第43話、ピラルクー
「認めないぞっ」
メグミの目の前には、10代半ばの若い少年が立っている。
5式戦のパイロットのようだ。
スクランブル訓練のブリーフィングで、メグミと”水無月”の参加が告げられた。
限定解除していることを告げた後に、言われたのである。
幼さを残した顔立ちに、負けん気の強そうな目をしている。
「あ~、イナバはこの前、限定解除の試験落ちたんだよね」
イナバの小隊の隊長のサクラギが、二人の間に割って入る。
「と言われても~」
メグミが困った顔をする。
「こんなふやけた女が~」
イナバが地団太を踏んだ。
「八つ当たりだよ~」
流石にむっとしている
「まあ、余分な装備のついた”水無月”じゃあね~」
サクラギが、やれやれと言う感じで肩をすくめる。
「隊長も言っているぞ」
イナバがさらに調子づいた。
「ちょっと」
止めようとしたオリガを、キャプテンのカイラギが止める。
「ふふ。いいぜ。メグミ中尉、あらゆる手段を使うことを許可する」
「サクラギ小隊が、イカさんチーム、インターセプト」
「残りの小隊と、A60”ライトニングボルトが、タコさんチーム、アタッカー」
「メグミ中尉は、タコさんチームでエスコート」
「以上だ」
「日時は、明日、0830開始。存分にやれっ」
「2回以上、落としてやるっ」
イナバが、メグミに言った。
「ふっ、すまんな。腕はあるんだが思い上がっちまって」
サクラギが、ニヤリと鼻で笑いながら言った。
「……ふふふふふ。やっちゃっていいんですよね、いいんですよねっ」
目がいっちゃってるぞ、メグミさん。
「オリガさんっ、この装備あります?」
整備長のオリガを呼んだ。
「うわっ、そりゃあるけど……。
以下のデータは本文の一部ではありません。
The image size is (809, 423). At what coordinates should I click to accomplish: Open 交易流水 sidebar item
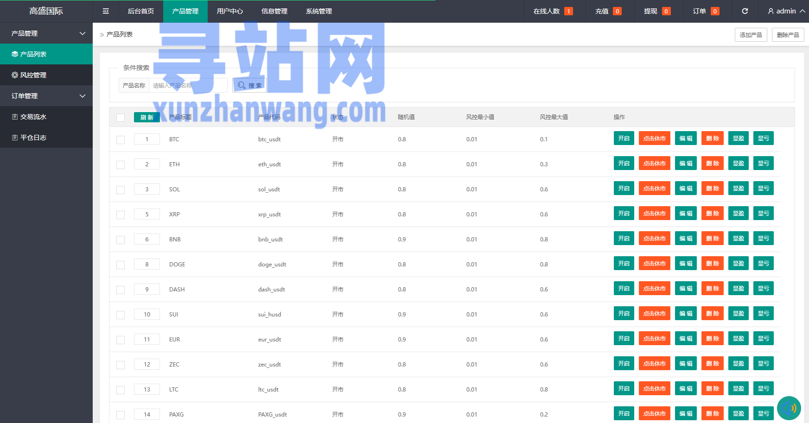point(33,117)
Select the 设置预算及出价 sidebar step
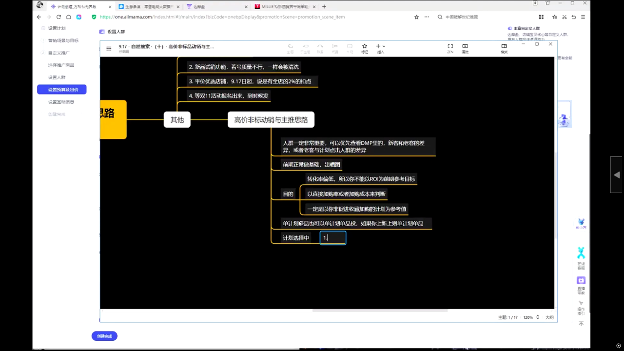 point(62,90)
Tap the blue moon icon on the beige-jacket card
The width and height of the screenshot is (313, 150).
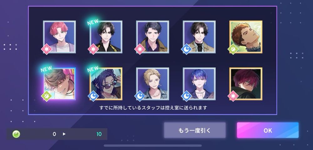click(x=187, y=49)
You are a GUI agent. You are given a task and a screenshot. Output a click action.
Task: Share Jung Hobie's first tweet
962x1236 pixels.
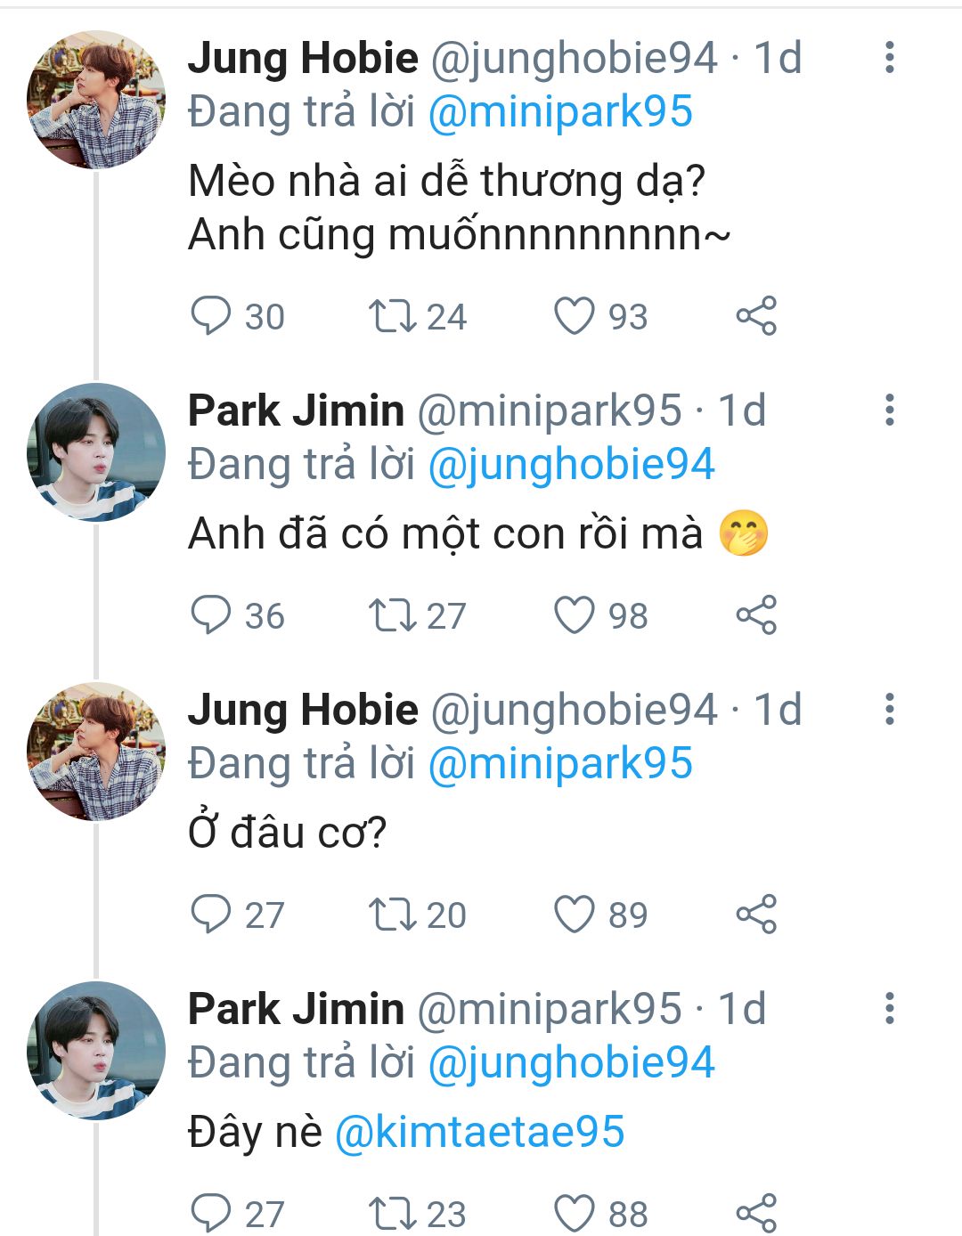(x=756, y=316)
いいのかい」
(また、尖った装備を……)
「はいっ」
”水無月”にあって、5式戦にないもの。
それは、メインモニターと高度な気象観測用のレーダーである。
エイプリルフールの影響で、数字は当てにならないが位置の把握は簡単だ。
「くふふふふふふふ」
結果的に、スクランブル訓練は訓練にならなかった。
メグミが選んだ装備は……
◆
対メガシャーク用大口径狙撃砲”ピラルクー”
安全な距離から確実にメガシャークを倒すために作られた、スナイパーカノンである。
射程距離と火力に全振りした性能で、装弾数はたったの5発。
撃った後の強烈な反動で、生半可な腕では墜落の危険もある代物である。
◆
”水無月”は”ピラルクー”を左肩に背負っている。
長さが、機体の長さと同じくらいあるのだ。
「発艦できるのか?」
オリガが心配そうに見た。
軽々と発艦させたメグミは、作戦開始地点へ飛んだ。
最初にキルコールされたのは、サクラギだった。
「えっ」
近接信管つきの散弾が近くで破裂したのだ。
「くふふふふふふ」
メインモニターに繋いだ、双眼鏡で狙撃したのである。
目視では、豆粒のような大きさだった。
「貴方は最後よ~」
一瞬イナバ機を、レティクルに収めた後、隣の機体を狙撃する。
バコオオオオオオオオン
リコイルを必死に抑え込む。
「ヒットオオ」
イナバ機だけが残った。
「えっ、えっ」
「くふふふ」
メグミは迷うことなく、”ピラルク―”をパージ。
太陽の中から、イナバ機を強襲。
「ご、ごめんなさい~」
メグミはイナバがヘロヘロになって、泣いて謝るまでキルコールを連発し続けた。
唖然とした”ブラックオパール”の艦橋で、カイラギだけが腹を抑え、涙を貯めて笑い転げていた。